Graves fallas se constatan en directivos y miembros de la Iglesia Católica, y hay quienes se complacen en destacarlas y hasta abultarlas, pero también son muchas, pero muchas, las obras positivas en esta comunidad que han comprendido el testimonio y llamado de Jesús de Nazareth de obrar el bien sin intermisión. Afortunadamente, ante paradigmas notorios del bien, aún enemigos de la Iglesia sienten el deber de reconocer el mérito palpable de algunos miembros de ella, como ha sido el caso del Obispo de Cúcuta, Mons. Jaime Prieto, que acabá de entregar su alma y su obra tan positiva al Hacedor divino.
Nacido en 1941, ordenado Sacerdote en 1965 para la Diócesis de Facatativa, después de eficiente labor apostólica en su Diócesis es enviado como Obispo a Barrancabermeja en 1993, traslado luego a Cúcuta en 2008. Hombre de recia formación espiritual e intelectual, supo afrontar con denodado empeño su misión pastoral con marcado acento en la respuesta cristiana a la problemática social a escala local y nacional, y como colaborador en la tarea de la búsqueda de la paz.
Pero vale la pena destacar que estos ejemplos de sensibilidad hacia los pobres no son ni aislados, ni pocos. Está el mismo Jesús que con su mensaje de amor a todos los humanos, y quien hizo portentos por “compasión de las gentes” famélicas que los seguían (Mt. 15,32). En pos de ese Maestro de la Palabra y del testimonio, están sus primeros discípulos que sintieron la necesidad de establecer la Orden Sagrada, de los Diáconos, a favor de los mas necesitados (Hech. 6,1-6), de los cuales, en Roma, viene a destacarse San Lorenzo, quien a mitad del Siglo III (258) fue quemado en una parrilla por el delito de haberle presentado al magnate Valerio los pobres, por los que trabajaba, como “los tesoros de la Iglesia”.

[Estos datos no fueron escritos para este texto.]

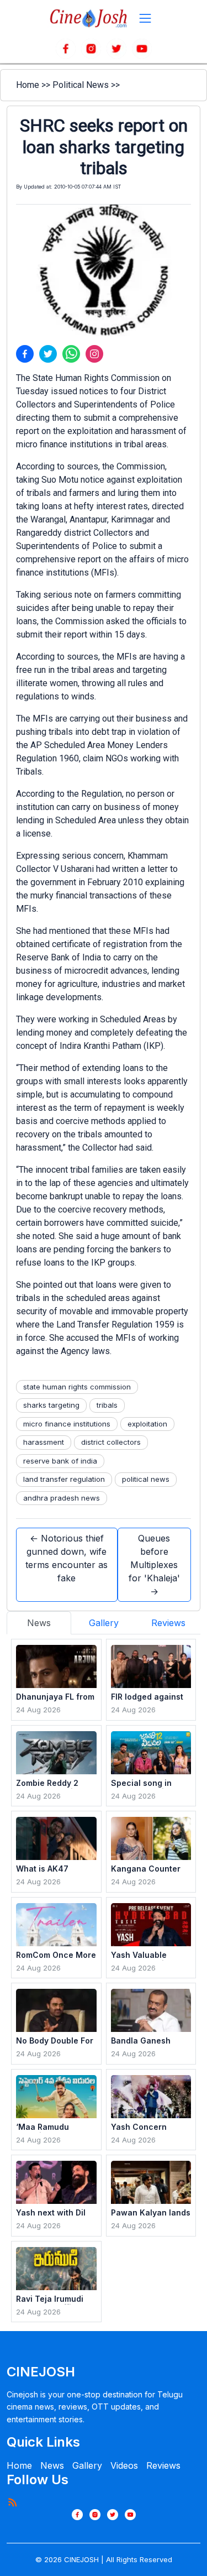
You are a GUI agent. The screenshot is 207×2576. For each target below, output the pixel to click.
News (52, 2465)
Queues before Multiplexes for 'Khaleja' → (154, 1565)
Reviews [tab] (168, 1622)
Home (27, 85)
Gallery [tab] (104, 1622)
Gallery (87, 2465)
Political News (80, 85)
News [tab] (39, 1622)
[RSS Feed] (12, 2501)
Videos (124, 2465)
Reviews (163, 2465)
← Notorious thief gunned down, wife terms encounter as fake (66, 1558)
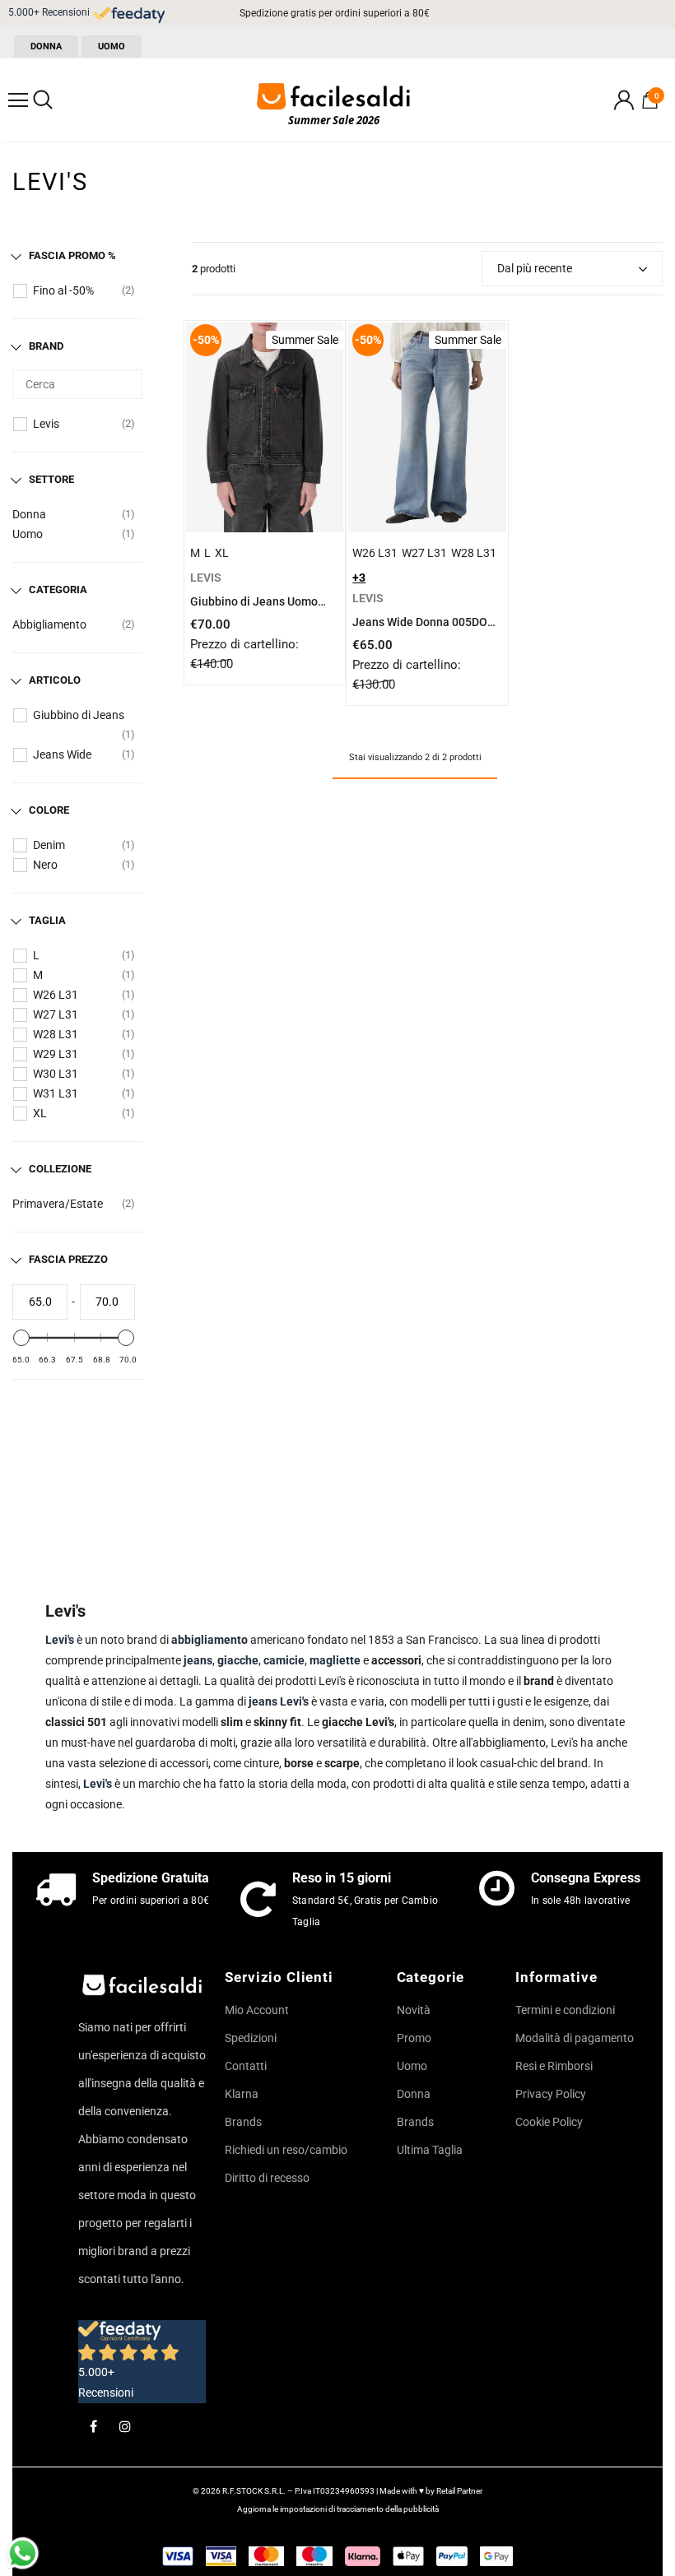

Qué bueno recordar con gratitud a esos centenares de apóstoles de los pobres miembros de la Iglesia Católica. San Francisco de Asís llamó a la pobreza su “hermana”, y nunca fue indiferente hacia los más necesitados; San Luis Gonzaga y San Juan María Vianney, dechados de castidad y de piedad, dedicaron buena parte de su tiempo al servicio de pobres y enfermos; San Vicente de Paúl, San Camilo, San Pedro Claver y la Madre Teresa, fueron vidas consumidas en la atención a los más sufridos; grandes maestros del mensaje social cristiano han sido los Papas que han enseñado, en todo los tonos, el deber de compartir los bienes, pues sobre los que se poseen hay una “hipoteca social” a favor de los privados de ellos.
En Colombia son recordados como símbolos del servicio a los pobres personas como un Padre Almanza en Bogotá, asi como Obispos y Sacerdotes desvelados por esta causa como el Padre Rafael Garcíaherreros, con su formidable obra del Minuto de Dios dadora de techo a los desamparados. Hay algunos casos desedificantes en la Iglesia, pero es infinito el número de auténticos testimonios de bien.